Mother’s Day bouquets were handed over by Fag Hag Sister and I in manner of small children in Boden smock dresses kneeling before Queenie’s square-toed courts. Divine Elemis smellies were leapt upon by Fag Hag Mum in manner of Amy Winehouse receiving a small package at 4am somewhere near Camden tube station. And the Elvis in Blue Hawaii cocktails were in plentiful supply. In fact the only minor zit on the otherwise flawless day was the excruciating bit when Fag Hag told a lie to waitress.
‘What’ll you have?’ she had asked brightly. I had looked at Fag Hag Mum and Sister’s chilled glasses of fizz and decided to join those borderline alcoholics. ‘I’ll have what they’re having!’ I cried happily. The waitress narrowed her eyes. ‘Are you a mum? These are complimentary for mums’. A silence fell upon the table. Which I broke with possibly he biggest lie I have ever told. ‘Yep. I’m a mum. I am absolutely a mum.’ I replied.
The waitress looked at Fag Hag Mum – here with her two daughters. Then she looked at Fag Hag Sister – here with her husband and daughter. Then she looked at me – here with my iPhone and a pair of RayBans. Her eyes narrowed again. ‘Are you sure you’re a mum?’
The champagne was hardly Cristalle. But that wasn’t the point. This was war. And I wasn’t going down with this ship. ‘Yes, I’m sure I’m a mum’.
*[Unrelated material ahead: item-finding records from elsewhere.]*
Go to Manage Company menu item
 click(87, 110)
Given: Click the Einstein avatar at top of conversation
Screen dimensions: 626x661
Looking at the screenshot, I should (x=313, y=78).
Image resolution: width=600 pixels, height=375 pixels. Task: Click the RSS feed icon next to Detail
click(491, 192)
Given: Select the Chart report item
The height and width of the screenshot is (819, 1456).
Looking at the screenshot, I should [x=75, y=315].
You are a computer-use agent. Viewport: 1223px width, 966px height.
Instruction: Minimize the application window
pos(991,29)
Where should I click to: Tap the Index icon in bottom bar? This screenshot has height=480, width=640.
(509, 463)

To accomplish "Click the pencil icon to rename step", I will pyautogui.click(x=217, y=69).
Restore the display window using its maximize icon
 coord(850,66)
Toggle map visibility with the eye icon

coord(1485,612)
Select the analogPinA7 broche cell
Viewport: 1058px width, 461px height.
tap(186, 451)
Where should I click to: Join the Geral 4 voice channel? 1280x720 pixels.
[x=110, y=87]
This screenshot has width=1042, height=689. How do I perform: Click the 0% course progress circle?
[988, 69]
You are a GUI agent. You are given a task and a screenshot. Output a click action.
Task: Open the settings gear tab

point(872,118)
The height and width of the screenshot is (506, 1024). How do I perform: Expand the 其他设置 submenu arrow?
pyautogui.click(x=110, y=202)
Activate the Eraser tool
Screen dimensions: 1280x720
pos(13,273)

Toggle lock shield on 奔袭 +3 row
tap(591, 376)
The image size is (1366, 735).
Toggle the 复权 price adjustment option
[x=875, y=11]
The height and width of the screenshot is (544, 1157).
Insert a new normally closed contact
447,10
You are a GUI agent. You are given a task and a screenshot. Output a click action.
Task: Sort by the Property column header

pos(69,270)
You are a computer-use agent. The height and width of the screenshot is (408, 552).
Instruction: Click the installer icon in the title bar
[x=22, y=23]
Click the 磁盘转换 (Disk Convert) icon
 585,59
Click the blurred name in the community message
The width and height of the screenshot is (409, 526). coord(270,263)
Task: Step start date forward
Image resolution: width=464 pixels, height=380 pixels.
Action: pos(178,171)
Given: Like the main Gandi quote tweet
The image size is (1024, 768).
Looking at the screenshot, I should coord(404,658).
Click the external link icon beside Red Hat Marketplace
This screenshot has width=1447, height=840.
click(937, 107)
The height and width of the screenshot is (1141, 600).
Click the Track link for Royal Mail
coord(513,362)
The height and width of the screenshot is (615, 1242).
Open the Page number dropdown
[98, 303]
At this point Fag Hag Mum decided to help matters along in only the way she can.
‘Her child’s not here today. She’s at home,’ she explained. The waitress gave me the sort of look reserved for women who leave their children home alone on Mother’s Day before handing over a glass of champagne in horrified silence.
So the waitress in my local thinks I’m the new Rose West. But what the hell, at least I got my liquor.